### TASK TO COMPLETE
Restrict the output to the lines below starting at the one that contains "Task: Click the restart render rewind icon" and ending at the one that contains "Given: Collapse the 图层标题 section chevron", and restate them word for word, both ends included.

### DATA PROVIDED
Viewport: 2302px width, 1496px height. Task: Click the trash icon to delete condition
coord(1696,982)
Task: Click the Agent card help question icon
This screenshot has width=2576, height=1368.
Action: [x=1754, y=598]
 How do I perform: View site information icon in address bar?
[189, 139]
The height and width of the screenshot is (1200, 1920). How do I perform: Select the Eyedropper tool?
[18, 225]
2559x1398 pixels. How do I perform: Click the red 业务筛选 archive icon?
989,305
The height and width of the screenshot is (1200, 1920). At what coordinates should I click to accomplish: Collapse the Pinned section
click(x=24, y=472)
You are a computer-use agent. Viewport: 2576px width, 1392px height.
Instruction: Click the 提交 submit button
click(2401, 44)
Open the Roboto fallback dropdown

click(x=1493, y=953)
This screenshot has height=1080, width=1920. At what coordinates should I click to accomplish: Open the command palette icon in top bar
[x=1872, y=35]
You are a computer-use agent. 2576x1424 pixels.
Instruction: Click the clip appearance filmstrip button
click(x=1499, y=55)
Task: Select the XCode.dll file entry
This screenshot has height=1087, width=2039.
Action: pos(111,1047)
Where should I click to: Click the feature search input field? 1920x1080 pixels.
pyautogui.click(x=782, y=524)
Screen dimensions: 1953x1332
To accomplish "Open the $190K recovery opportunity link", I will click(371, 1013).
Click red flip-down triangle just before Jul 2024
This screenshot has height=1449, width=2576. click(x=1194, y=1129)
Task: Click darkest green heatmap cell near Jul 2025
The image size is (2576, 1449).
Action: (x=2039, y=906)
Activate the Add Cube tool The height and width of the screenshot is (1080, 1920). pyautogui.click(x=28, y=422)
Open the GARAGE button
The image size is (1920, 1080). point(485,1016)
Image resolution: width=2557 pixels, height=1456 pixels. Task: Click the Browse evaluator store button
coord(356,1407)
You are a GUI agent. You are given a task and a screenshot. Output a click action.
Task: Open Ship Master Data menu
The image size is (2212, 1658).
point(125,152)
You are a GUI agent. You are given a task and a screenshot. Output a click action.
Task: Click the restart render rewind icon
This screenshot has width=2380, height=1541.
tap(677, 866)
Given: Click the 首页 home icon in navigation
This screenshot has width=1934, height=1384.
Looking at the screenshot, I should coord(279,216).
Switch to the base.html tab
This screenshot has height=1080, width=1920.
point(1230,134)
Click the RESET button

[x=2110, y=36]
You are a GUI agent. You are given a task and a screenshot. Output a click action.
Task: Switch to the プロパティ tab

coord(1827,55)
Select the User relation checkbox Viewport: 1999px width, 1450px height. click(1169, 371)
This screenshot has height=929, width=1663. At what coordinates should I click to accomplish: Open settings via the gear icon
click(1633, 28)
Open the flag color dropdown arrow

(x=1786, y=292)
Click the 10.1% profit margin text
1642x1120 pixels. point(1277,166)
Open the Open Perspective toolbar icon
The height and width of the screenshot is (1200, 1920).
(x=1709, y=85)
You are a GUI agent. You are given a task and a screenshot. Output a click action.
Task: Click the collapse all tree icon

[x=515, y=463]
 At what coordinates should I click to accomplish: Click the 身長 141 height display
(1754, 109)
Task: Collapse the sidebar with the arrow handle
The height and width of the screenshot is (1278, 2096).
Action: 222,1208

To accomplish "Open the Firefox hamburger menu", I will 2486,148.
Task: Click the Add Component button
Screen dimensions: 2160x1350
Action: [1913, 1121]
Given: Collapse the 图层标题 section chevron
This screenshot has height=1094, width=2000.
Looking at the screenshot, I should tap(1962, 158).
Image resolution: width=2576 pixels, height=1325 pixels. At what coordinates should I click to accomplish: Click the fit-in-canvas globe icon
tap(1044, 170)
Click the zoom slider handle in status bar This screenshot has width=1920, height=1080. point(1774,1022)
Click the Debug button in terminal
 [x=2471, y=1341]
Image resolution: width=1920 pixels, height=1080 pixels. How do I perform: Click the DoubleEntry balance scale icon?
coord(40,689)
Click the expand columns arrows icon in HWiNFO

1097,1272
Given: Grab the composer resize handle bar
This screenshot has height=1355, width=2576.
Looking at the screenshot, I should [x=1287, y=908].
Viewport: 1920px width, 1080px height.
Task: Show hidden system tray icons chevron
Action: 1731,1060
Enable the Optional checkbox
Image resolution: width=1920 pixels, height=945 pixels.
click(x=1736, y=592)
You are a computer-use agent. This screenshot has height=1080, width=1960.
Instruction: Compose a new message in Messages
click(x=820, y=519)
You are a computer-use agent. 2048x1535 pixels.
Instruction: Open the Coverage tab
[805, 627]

### SOLUTION TO THIS PROBLEM
Task: Click the restart render rewind icon
This screenshot has width=2380, height=1541.
tap(677, 866)
Given: Click the 首页 home icon in navigation
This screenshot has width=1934, height=1384.
Looking at the screenshot, I should coord(279,216).
Switch to the base.html tab
This screenshot has height=1080, width=1920.
point(1230,134)
Click the RESET button

[x=2110, y=36]
You are a GUI agent. You are given a task and a screenshot. Output a click action.
Task: Switch to the プロパティ tab

coord(1827,55)
Select the User relation checkbox Viewport: 1999px width, 1450px height. click(1169, 371)
This screenshot has height=929, width=1663. At what coordinates should I click to accomplish: Open settings via the gear icon
click(1633, 28)
Open the flag color dropdown arrow

(x=1786, y=292)
Click the 10.1% profit margin text
1642x1120 pixels. point(1277,166)
Open the Open Perspective toolbar icon
The height and width of the screenshot is (1200, 1920).
(x=1709, y=85)
You are a GUI agent. You are given a task and a screenshot. Output a click action.
Task: Click the collapse all tree icon

[x=515, y=463]
 At what coordinates should I click to accomplish: Click the 身長 141 height display
(1754, 109)
Task: Collapse the sidebar with the arrow handle
The height and width of the screenshot is (1278, 2096).
Action: 222,1208

To accomplish "Open the Firefox hamburger menu", I will 2486,148.
Task: Click the Add Component button
Screen dimensions: 2160x1350
Action: [1913, 1121]
Given: Collapse the 图层标题 section chevron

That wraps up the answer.